Drive

When I started on Drive, I was expecting a standard fare Hollywood action movie. Then I saw on the starting credits that it was directed by Nicolas Winding Refn and I immediately reset my expectations. I’ve seen one of Refn’s previous works Valhalla Rising. It was a good film with a real story to tell, good acting, unconventional direction, and bloody. But it was not easy to watch. So I expected the same for Drive.

Surprisingly, it was actually way easier to watch. It was almost mainstream. But Refn’s touch is quite visible: novel camera angles, tense periods of silence and motionlessness, short and quick (but very bloody) fights. The car scenes are not stylized like in say Fast Five but they are nevertheless very kinetic and adrenaline-pumping.

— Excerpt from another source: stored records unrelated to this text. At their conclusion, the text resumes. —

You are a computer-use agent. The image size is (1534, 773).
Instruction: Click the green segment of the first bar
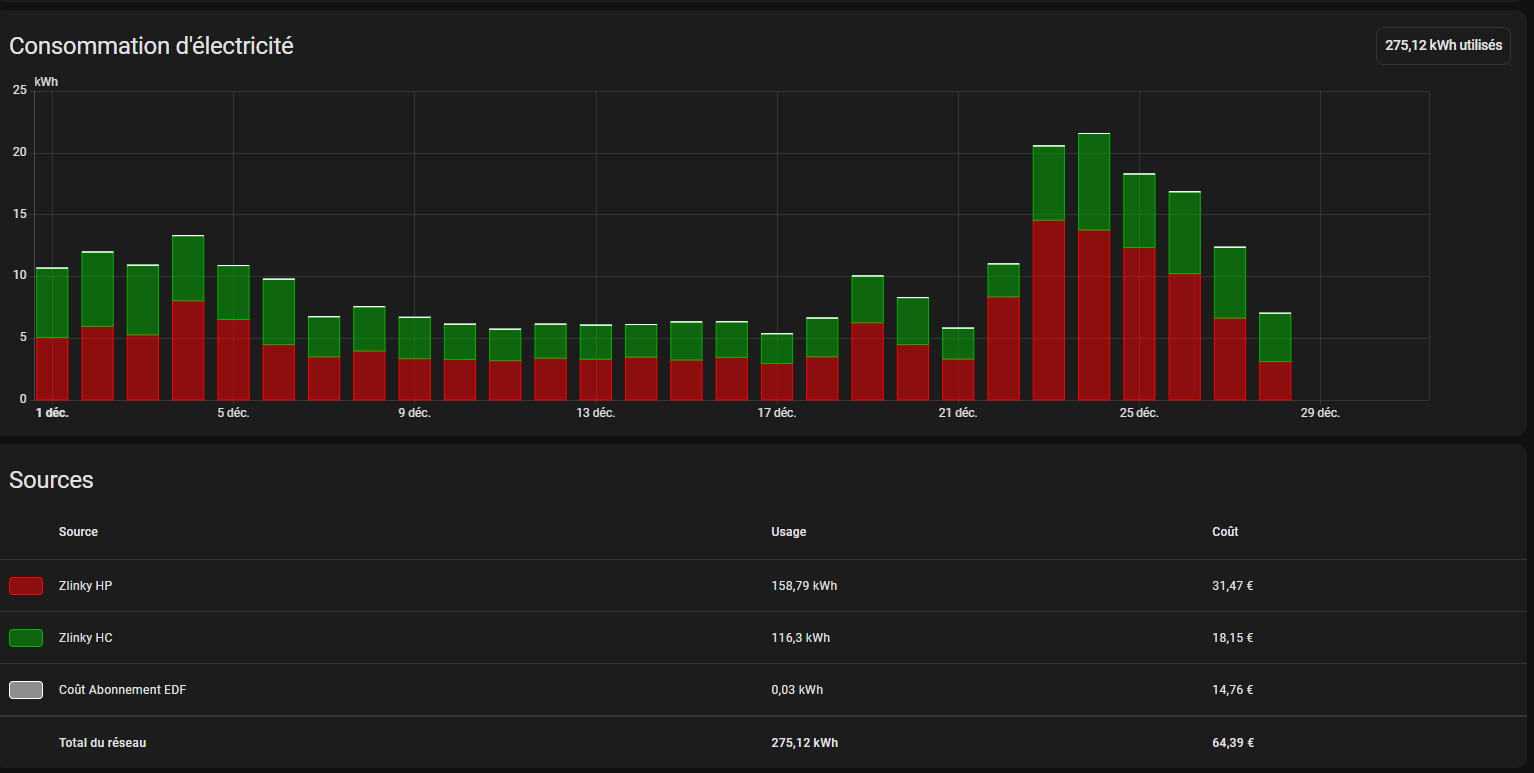click(x=52, y=303)
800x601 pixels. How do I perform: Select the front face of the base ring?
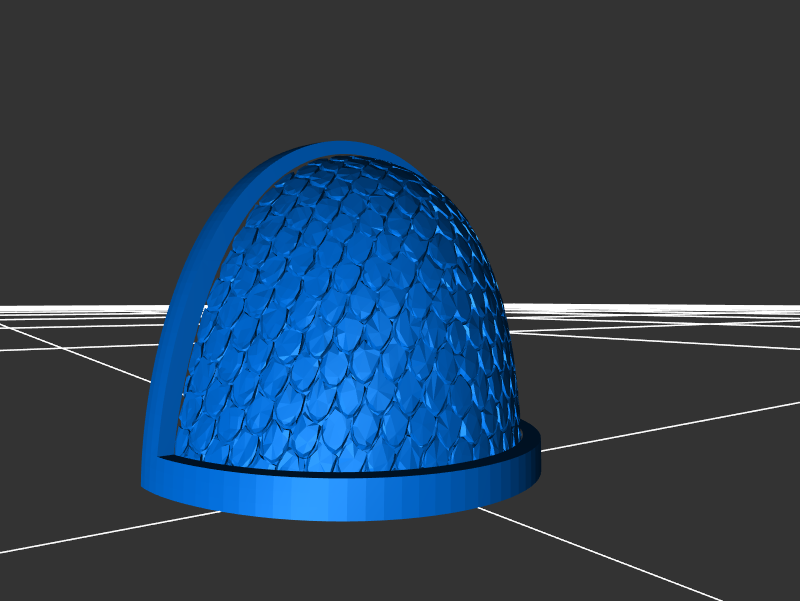coord(340,500)
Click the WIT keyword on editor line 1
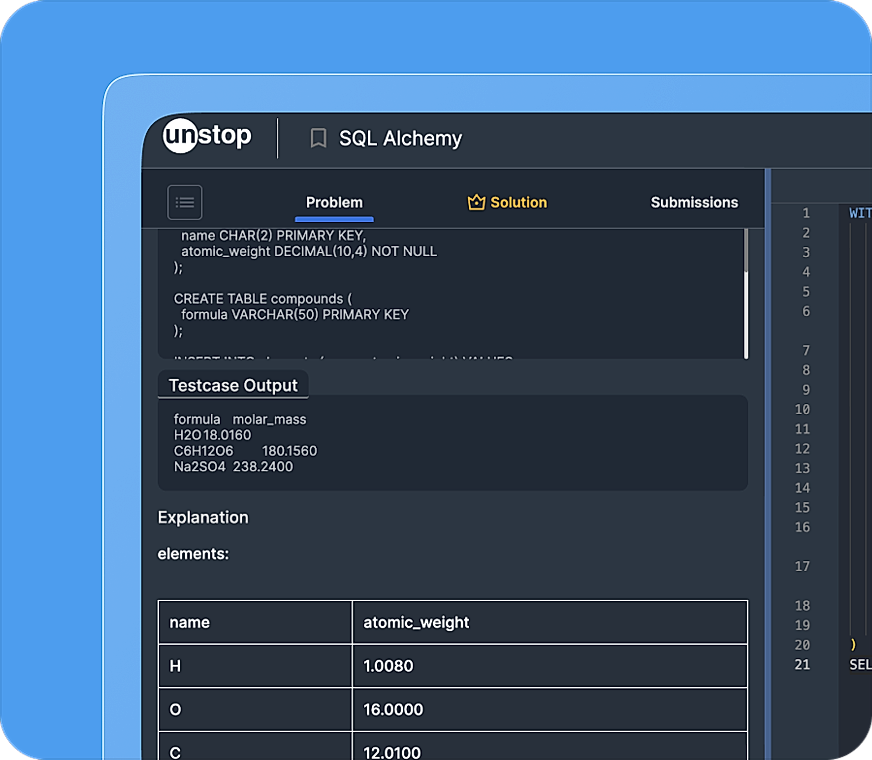The image size is (872, 760). [859, 213]
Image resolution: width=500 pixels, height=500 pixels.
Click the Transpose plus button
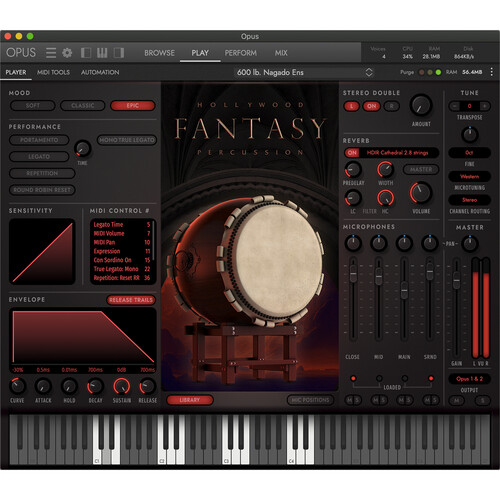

Gosling is simple the driver: He’s a stunt driver and getaway driver. He also works as a mechanic at a garage. He befriended a neighbor and her kid and later became close. The neighbor’s husband returns from prison but soon got into trouble with some people that he owes money to. To help, the driver acted as a getaway driver for the husband in a heist that went awry.

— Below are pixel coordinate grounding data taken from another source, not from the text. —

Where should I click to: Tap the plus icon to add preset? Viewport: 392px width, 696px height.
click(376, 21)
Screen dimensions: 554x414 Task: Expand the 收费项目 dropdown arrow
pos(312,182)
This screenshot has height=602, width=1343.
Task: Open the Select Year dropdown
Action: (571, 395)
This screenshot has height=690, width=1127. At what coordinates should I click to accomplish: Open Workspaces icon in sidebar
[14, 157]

As the driver puzzled out the pieces, it turned out that the heist was a setup by none other than the partner of the friend and new partner of the employer of the driver. Complicated huh? This is definitely not a no-brainer action movie. So more people got offed in the  most brutal manner, until finally the driver wrapped things up by killing off the last villain and leaving everything behind.